I needed God’s creation to pace my comings and goings. We are created to glorify God and bring God’s kingdom to life here on earth! We can’t do that unless we take time to pause, to rest, to recreate. This is your reminder that the 4th commandment is the ONLY one of 10 that is a command to do something – keep the Sabbath holy – instead of not to do something. God loves us so much that He gives us the Sabbath commandment as an opportunity to step out of the crush of productivity in order to rest and worship because He knows we NEED it. We are not all that different from the Jewish slaves in Biblical Egypt who worked 24/7 to build the pharaoh’s empire. Our mental, physical and spiritual well-being depend on a Sabbath. During this year of the Eucharist you’ll hear and read me like a broken record on this topic. Balancing family life and ministry from nearly 20 years my husband Kevin and I are not naïve to the challenge of keeping a Sabbath, but we have learned the hard way that Sabbath and worship at Mass are non-negotiable in a culture that has no boundaries!
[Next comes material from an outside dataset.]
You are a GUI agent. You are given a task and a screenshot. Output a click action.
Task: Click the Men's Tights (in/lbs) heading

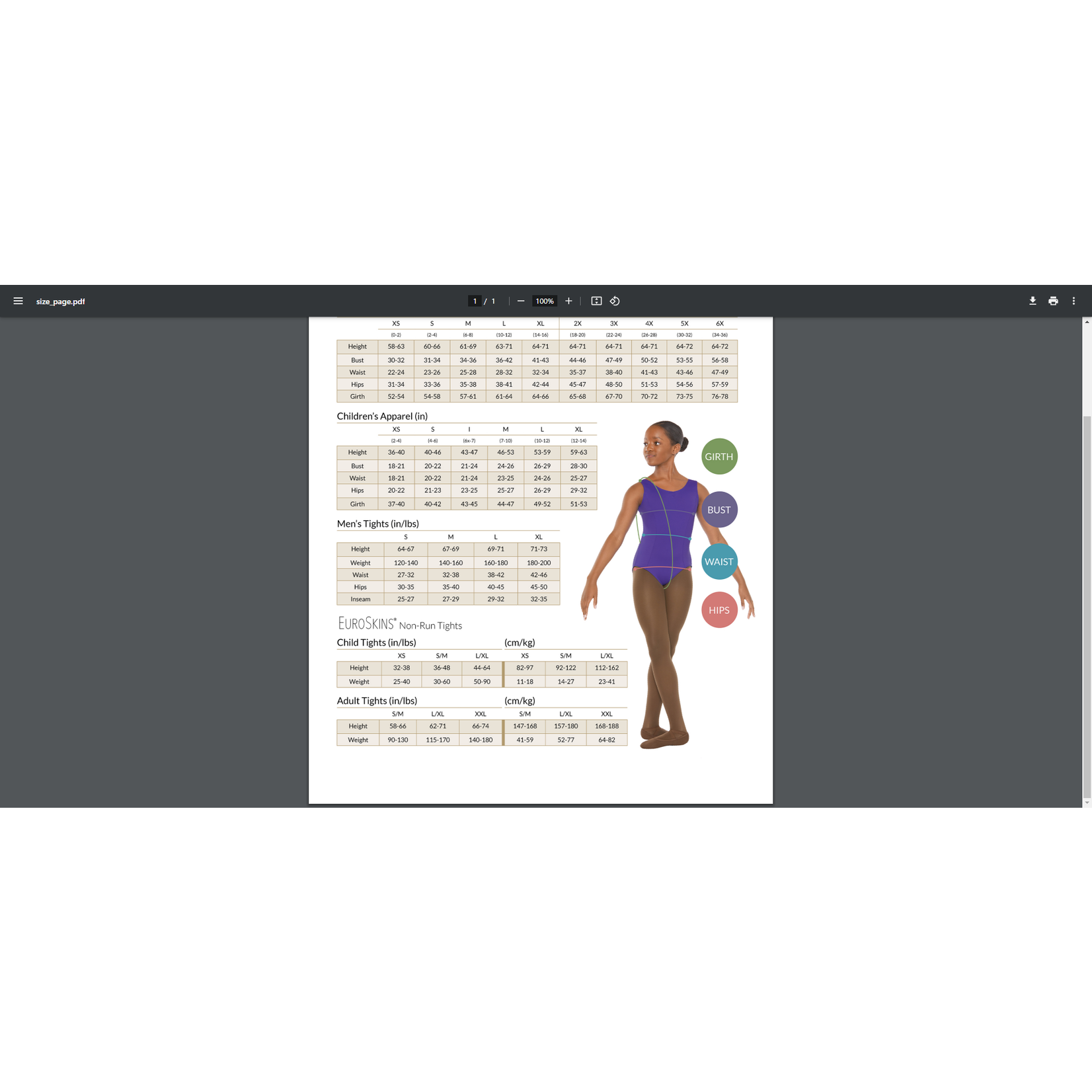pyautogui.click(x=377, y=524)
Here are some of the ways we have worked to make Sabbath habits and slowing down a priority. Maybe you already do some of these, but just like we are called by Jesus in today’s Gospel to constant forgiveness, we are also called to constant conversion in our way of living. Perhaps you can find inspiration in these suggestions to invite others into Sabbath habits (ask the grandkids or nieces and nephews to join you!) and model this way of Christ that speaks true life into modern living.

  • If we can’t make Sunday our Sabbath, we make Saturday our Sabbath and complete the day with a Saturday night Mass. We always follow our worship with a meal whether dinner or brunch.

  • We view our days as beginning with the evening so that anything done the next day flows FROM rest, not in anticipation of rest.

  • Except in rare circumstances, we keep our phones off or in “Do Not Disturb” until after our morning quiet time on our Sabbath day.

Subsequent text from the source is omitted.